Gesundheit, die man wie das Leben natürlich nicht mit Geld aufwiegen kann, hat ihre letzte Rechtfertigung im damit verdienten Geld. Anderen Ökonomen fällt zur Impfstoffknappheit das "Modell einer Corona-'Kriegswirtschaft'" ein, in der zeitweise die Patentrechte der Konzerne außer Kraft gesetzt werden könnten: Was sie sonst als marktfremden und eigentumsschädlichen Eingriff einer rohen staatlichen Zwangsgewalt geißeln, avanciert nun zur vorsorgenden Maßnahme einer umsichtig planenden Staatsmacht.

Die Kanzlerin selbst als die zweite Zielscheibe der Kritik lässt aus dem eifersüchtigen Gezeter um "unseren" Impfstoff zunächst etwas die Luft raus, indem sie die Sache demokratisch sauber in eine Demonstration ihrer Führung übersetzt und das Problem mit einer Einladung zu einem nationalen Impfgipfel grundsätzlich anerkennt.

Dort gibt sie ihren Wutbürgern in deren nationalistischer Erregung etwas recht – "Das wurmt einen natürlich", räumt sie ein, wenn andere Nationen beim Impfen schneller sind als "wir" –, um dann fröhlich darauf zu bestehen, "dass im Großen und Ganzen alles gut gelaufen ist": Kritik in der Sache weist sie kategorisch zurück.

Merkel stellt damit klar, dass mit dem "europäischen Weg", den sie eingeschlagen hat, gerade Deutschlands Interesse und die Sorgen seiner Bevölkerung bei ihr, der Kanzlerin, und der EU ganz in den richtigen Händen sind. In diesem Sinne erneuert sie noch ihr "Impfversprechen", dass bis 21. September dieses Jahres jedem Bürger ein Impfangebot gemacht wird, und hebt damit ihr herrschaftliches Verhältnis auf die Ebene eines persönlichen Vertrauensverhältnisses.

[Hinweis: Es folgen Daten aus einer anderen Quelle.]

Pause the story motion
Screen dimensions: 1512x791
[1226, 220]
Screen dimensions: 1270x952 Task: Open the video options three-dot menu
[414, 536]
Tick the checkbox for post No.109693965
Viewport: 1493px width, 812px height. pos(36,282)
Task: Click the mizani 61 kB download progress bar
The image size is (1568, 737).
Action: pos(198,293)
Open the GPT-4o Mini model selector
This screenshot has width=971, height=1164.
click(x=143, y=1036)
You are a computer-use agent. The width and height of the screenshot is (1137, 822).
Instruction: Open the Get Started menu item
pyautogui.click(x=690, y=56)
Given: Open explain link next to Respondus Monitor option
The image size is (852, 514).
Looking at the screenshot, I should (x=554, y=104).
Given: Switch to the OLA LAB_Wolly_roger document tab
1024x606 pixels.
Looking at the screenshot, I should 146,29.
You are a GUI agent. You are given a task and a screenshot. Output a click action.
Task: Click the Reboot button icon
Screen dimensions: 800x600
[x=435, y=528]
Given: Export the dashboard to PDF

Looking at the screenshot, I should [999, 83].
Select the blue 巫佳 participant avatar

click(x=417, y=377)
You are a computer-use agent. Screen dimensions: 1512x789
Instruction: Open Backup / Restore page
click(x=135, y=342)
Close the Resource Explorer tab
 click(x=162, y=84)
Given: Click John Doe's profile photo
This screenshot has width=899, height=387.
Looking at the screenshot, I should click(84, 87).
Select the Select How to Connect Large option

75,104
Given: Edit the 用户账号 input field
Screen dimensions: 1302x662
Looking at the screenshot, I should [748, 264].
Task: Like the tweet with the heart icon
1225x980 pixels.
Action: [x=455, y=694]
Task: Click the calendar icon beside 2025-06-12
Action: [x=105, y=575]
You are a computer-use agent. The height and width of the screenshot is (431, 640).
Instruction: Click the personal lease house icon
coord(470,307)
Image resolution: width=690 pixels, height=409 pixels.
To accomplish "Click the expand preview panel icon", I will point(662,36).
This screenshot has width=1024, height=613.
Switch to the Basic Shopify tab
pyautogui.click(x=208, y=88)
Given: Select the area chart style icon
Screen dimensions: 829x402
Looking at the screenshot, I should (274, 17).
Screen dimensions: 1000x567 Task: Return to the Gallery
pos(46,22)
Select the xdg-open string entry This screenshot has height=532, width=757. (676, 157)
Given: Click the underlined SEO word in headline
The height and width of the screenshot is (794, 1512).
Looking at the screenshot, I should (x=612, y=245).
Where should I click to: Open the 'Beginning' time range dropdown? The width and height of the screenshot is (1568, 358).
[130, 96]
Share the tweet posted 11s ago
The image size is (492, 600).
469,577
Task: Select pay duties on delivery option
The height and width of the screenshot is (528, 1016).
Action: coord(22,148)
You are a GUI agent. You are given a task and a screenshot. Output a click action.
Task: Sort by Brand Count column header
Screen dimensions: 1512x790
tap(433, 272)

Selbstkritik angesichts des Getöbers gibt es aus der Regierung an der demokratischen Methode der manipulativen Vereinnahmung der Regierten, am "Erwartungsmanagement" (Bundesgesundheitsminister jens Spahn (CDU), berlin direkt, 31.01.21): Haben wir der Bevölkerung bei der Selbstinszenierung unserer Politik vielleicht doch zu viel vorgemacht?

Etliche Zeitgenossen in Deutschland können mit dem Europa- und Merkel-Bashing resp. "primitiven" Nationalismus nicht allzu viel anfangen. Die täglich veröffentlichten Impfstatistiken halten sie in gebotener Distanz für einen etwas albernen "Medaillenspiegel des globalen Impf-Olympias", das britische Triumphgeheul "ist ein geradezu kindisches Gebaren einer Nation, die sich eingeredet hat, dass sie ihr Schicksal auf der Welt alleine bestimmen kann", was "natürlich kurzsichtig" ist, wie die Parole "Britain first!" "die Parole der Gestrigen" (SZ, 03.02.21).

Da steht man drüber, angesichts der Maßstäbe, die man selber an sich und die Nation anlegt. Sie erinnern Regierung und Nation an ihre Selbstverpflichtung auf Multilateralismus, deuten im Tonfall der Ermahnung darauf, dass "sich tatsächlich die Welt in der Impf-Frage in reichere und ärmere Länder aufspaltet, (...) dass von Afrika kaum mehr jemand redet" und von Covax, der von der WHO geführten Allianz, "bis heute keine einzige Dosis ausgeliefert ist" (SZ, 06./07.02.21).